Written tasks:
1. In the forum discussion about The Last Jedi, which film does one poster name as one of their least-favorite movies of all time?
2. Using the forum discussion about The Last Jedi, decide whether each statement agrees with it, answering yes or no and quoting the deciding words: (a) The XCOM games are said to have "pulp-continuity." (b) Films are described as interactive experiences. (c) The poster describes X in Logan as senile.
3. Extend the forum discussion about The Last Jedi, picking up after its final sentence.

Supplied passage:
============
Star Wars: The Last Jedi - Episode VIII

Is it a new story though? Because it seems to me like for a new story there were a few things I kinda recognized, like, well, everything, same everything, down to the heroes being the underdogs, Empire being the Empire doing Empire things, etc. A new story at the very least would’ve changed some things…

Which hey, episode VIII is sort of the logical conclusion of episode VII, it just made it clear that your heroes had failed. And a harsh dose of reality, life sucks, you can’t truly beat Nazis, you’ll probably die a failure, there are no real heroes, you’re gonna screw up your kids life, etc, is why I go to SW movies. :D

XCOM games will almost invariably start on the back-foot, because that is the nature of a Strategy Video Game. Each game has its ending, and not everybody even gets that far. It was an excuse to change the setting. The XCOM games have ‘pulp-continuity’. It is filler content.

  • Xcom games were not about ‘Story’. They were about emergent narrative through strategy gameplay. If anything, XCOM reboot suffered as a result of its linear nature.

The difference is that Films are entirely linear, passive experiences, and so rest on whether or not the narrative and the AV is enjoyable.

This is essentially where I come down on it, too, and in that same vein, to @divedivedive’s point about sequel stories ruining what came before, Logan is one of my least-favorite movies of all time because the base premise of it is “All the hard work and battles the X-Men fought over the preceding 8 films don’t matter, because they all died, anyway, except X, who is senile and responsible for most of their deaths, and Logan, who is an embittered drunk.”

For those that can just divest that from what came before, power to you. But for me, it was a real punch to the gut to think that all those amazing come-from-behind victories and the extraordinary teamwork and relationships it took to achieve them were basically for naught, because anti-mutant serum in the corn syrup, y’all. It basically robbed all of what came before of most of its meaning for me. And mind, yeah, that meaning was “fairy tale good guys win” simplicity.

But that’s what I want out of my fiction, because the real world sucks fucks and I want to escape it sometimes, man.
============
Information provided:
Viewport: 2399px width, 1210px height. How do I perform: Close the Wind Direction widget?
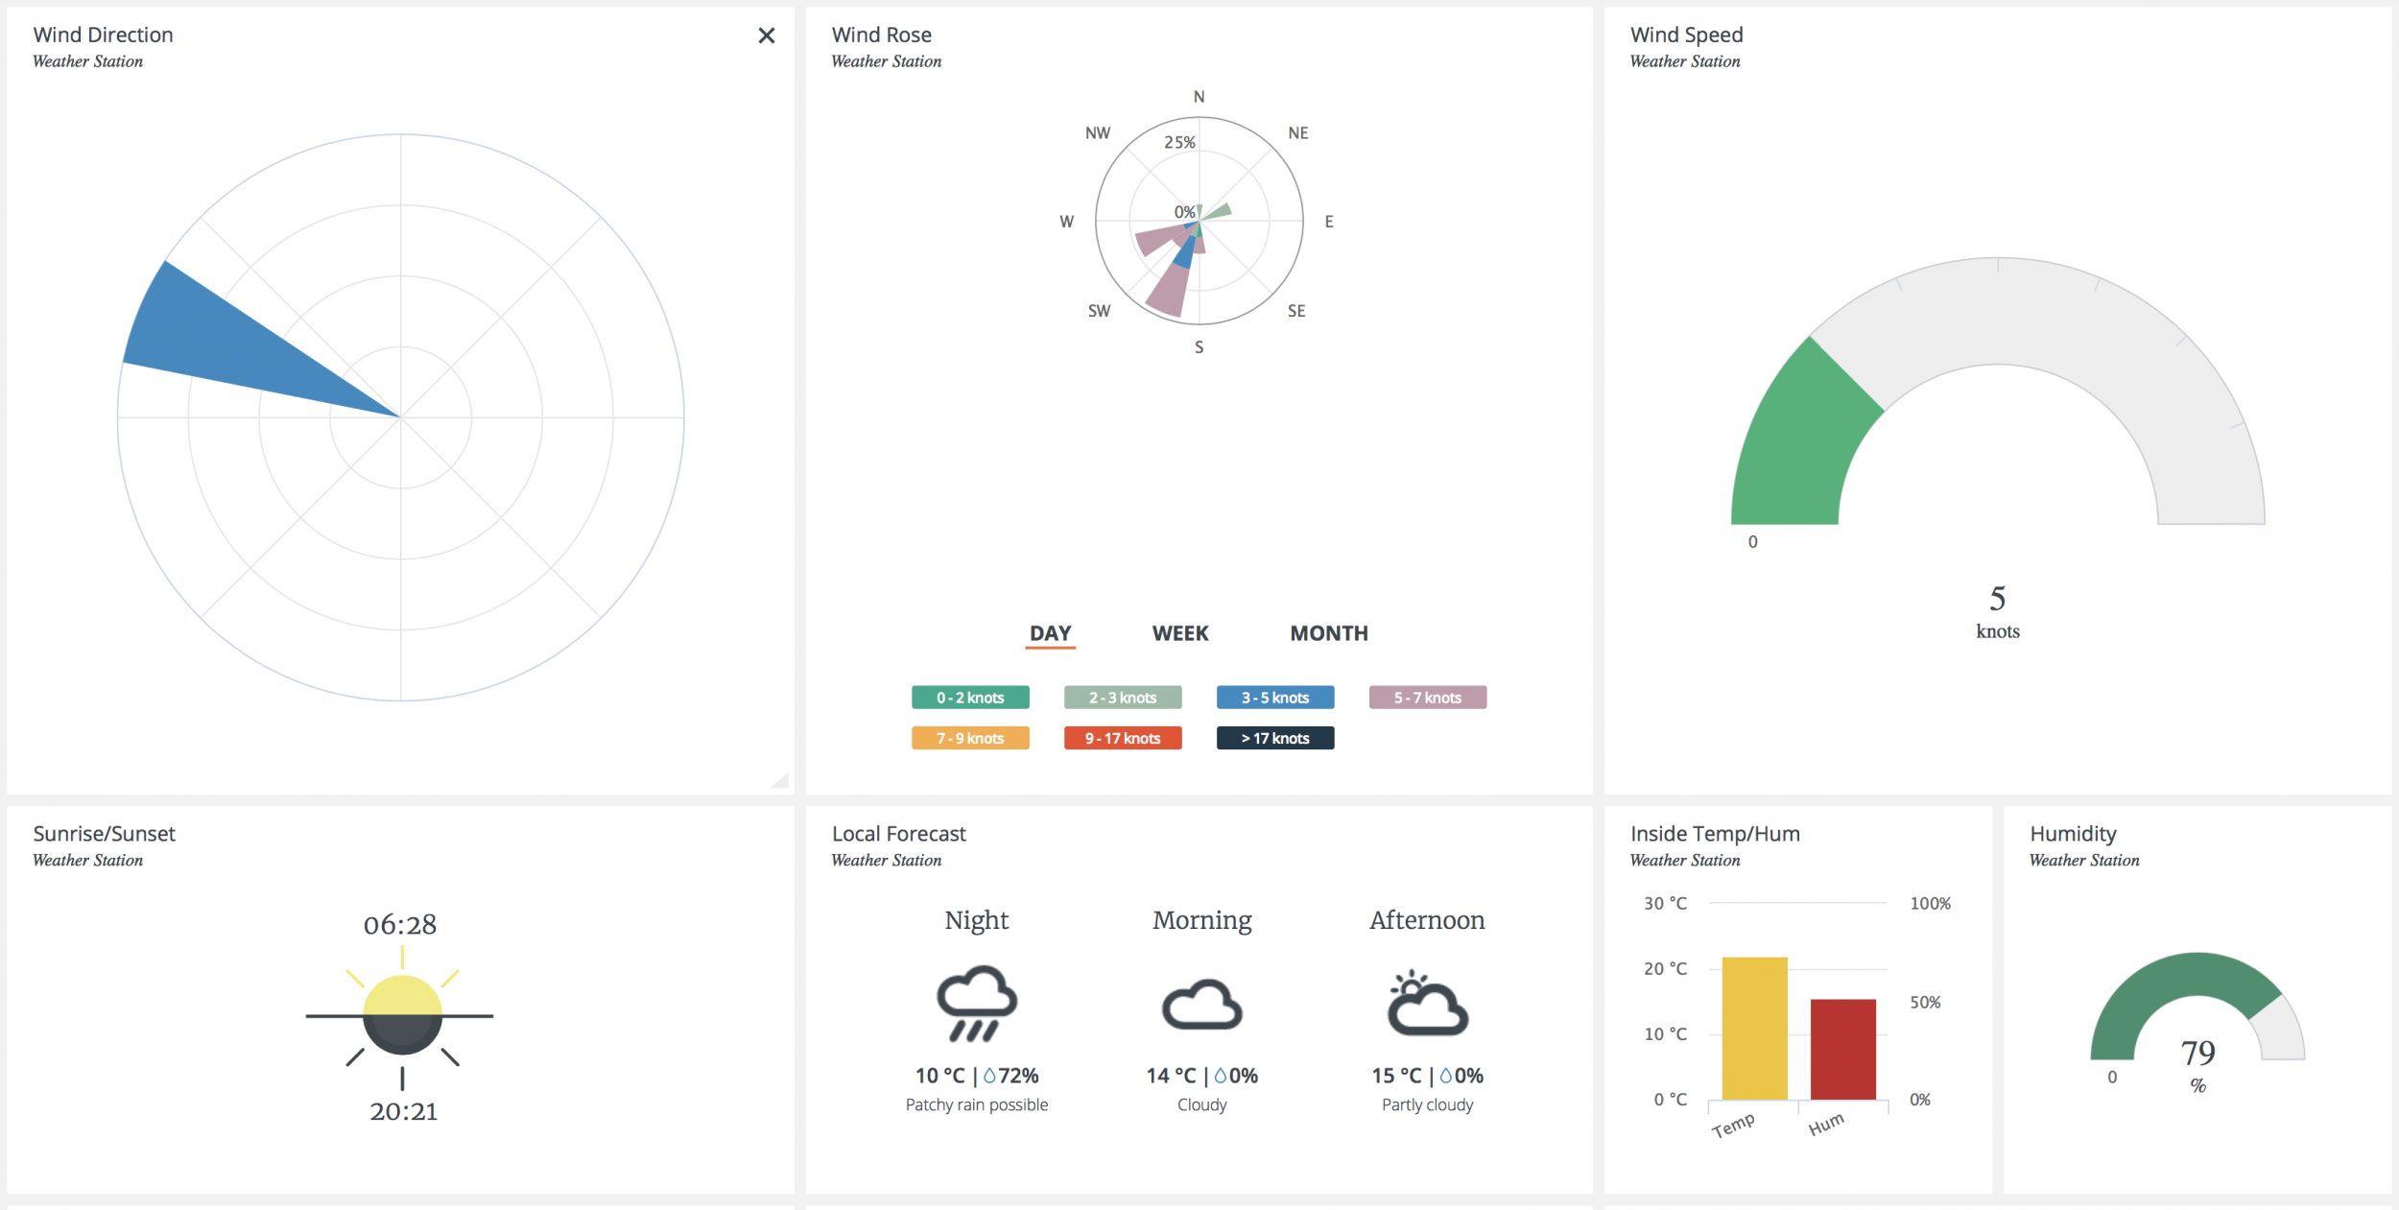pyautogui.click(x=766, y=36)
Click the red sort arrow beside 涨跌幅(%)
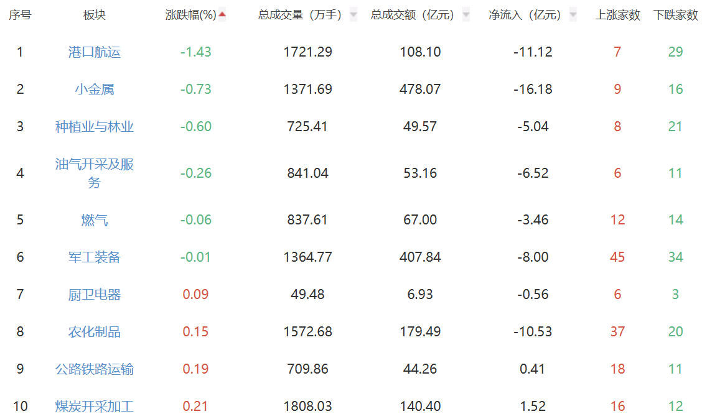 [222, 14]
============
Answer list:
1. Logan.

2.
(a) Yes: "The XCOM games have ‘pulp-continuity’."
(b) No: "Films are entirely linear, passive experiences"
(c) Yes: "except X, who is senile and responsible for most of their deaths"

3.
How so? Because the First Order commander never gave the order to jump a ship ahead or suicide a droid? One character’s decisionmaking doesn’t have anything to do with our understanding of the previously established universe. Neither does heretofore-unheard-of technology or Force powers. The tracking beacon (or whatever tech the First Order has that constrains the rebels) and Luke’s Force projection are also examples of things that don’t contradict the established universe, in my opinion.

Yes, I agree – The value in discussing Poe’s actions is in whether or not it makes sense for him and/or expands on his character and then using examples from the film (or films, I guess) to justify it one way or the other. Simply saying “Holdo made a bad call by not telling Poe the plan” isn’t really valuable – but there’s good discussion to be had in asking “Why did Holdo keep the plan from Poe?” and whether or not the answer makes her an interesting character.

I’m positive that I’m not articulating myself well. I agree that TLJ is weak, but I disagree that it requires some insurmountable suspension of disbelief.

See I don’t think everyone is as divested or invested as implied. I remember your strong reaction to Logan, and I remember some people who tried to explain why it was okay, call it encouragement vs what’s going on here… and then they come over here and have a similar reaction you had but somehow it’s all different now.

The only difference is some people care about one more than the other. It’s a lot easier though to accept flaws in later material when there is acceptance that the original material was deeply flawed too. It’s space wizards, fantasy, with just a hint of reality to make it feel more harmonious than some of the other attempts at space worlds that wound up just hitting the silly mark instead of the magical.j

For me, the new Star Wars movies are still magical, and it’s not because I don’t see flaws. I overlooked the flaws in the old stuff and none of those heroes are less in my eyes than they were before.

I’m fine with the “new” Force powers and tracking tech. As I said consistency is key.

The Holdo thing has been debated a million times before, but it boils down to this: The Holdo hyperspace ram makes no sense as a surprise trick in the Star Wars universe when droids, hyperspace, and ships have existed for decades in the movies. Take any ship, pop a droid into it, and hyperspace ram any enemy you want as a relatively cheap and foolproof win button. It’s ridiculous.

I understand we can’t help how we feel, but I’m fine with Logan for the same reason I’m fine with IW. It’s not going to stay that way, there will be a reset, a new timeline, something.

TLJ, yeah, it’s the end word.

Also, ‘Warp drives’ are usually about the dangers of materialising inside a physical object upon re-entry; a form of folded-space or inter-dimentional travel. (Ala Nightcrawler from X-men, or Event Horizon).

They aren’t magical space bullets, because they would literally be impractical as a form of Travel. Space-Collision would be almost inevitable if the ships simply ‘went faster’.

Perhaps the writers wanted to get rid of Holdo in order to not have to dwell on the complicated sub-plot they had created.

And make some white celestial-tree visuals while at it.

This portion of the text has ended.